L'industrializzazione ebbe i suoi punti di forza nella siderurgia e nella nuova industria idroelettrica, che sembrava risolvere una delle debolezze dell'Italia, paese privo di materie prime essenziali come il carbone e il ferro. Utilizzando l'acqua dei laghi alpini e dei fiumi fu possibile ottenere energia senza dipendere dall'estero per l’acquisto del carbone. Una grande esplosione di protesta popolare si registrò in Sicilia dopo il 1890 e vide migliaia di contadini, spinti dalla crisi che impoveriva l'economia dell'isola, battersi per una riforma agraria. Il governo, presieduto da Francesco Crispi, decretò l’occupazione militare della Sicilia e la condanna dei capi sindacali. Con Crispi, che sostituì Depretis nel 1887, la Sinistra prese una svolta autoritaria, nel tentativo di consolidare i possedimenti coloniali e di estenderli all'intera Etiopia; di sviluppare il mercato interno favorendo l'esportazione verso nuovi mercati.
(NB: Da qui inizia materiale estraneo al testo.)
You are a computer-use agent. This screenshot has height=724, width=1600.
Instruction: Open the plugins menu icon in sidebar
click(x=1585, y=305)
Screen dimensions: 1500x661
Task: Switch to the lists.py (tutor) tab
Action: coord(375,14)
La realtà era ben diversa, però, dal progetto di Crispi: una forte collusione tra potere economico e potere politico paralizzava lo sviluppo del Paese e

soprattutto del Mezzogiorno. Alcuni economisti ritengono che l'economia sia stata in questo periodo "un processo artificioso" prodotto dallo statalismo economico e non dalla libera iniziativa privata.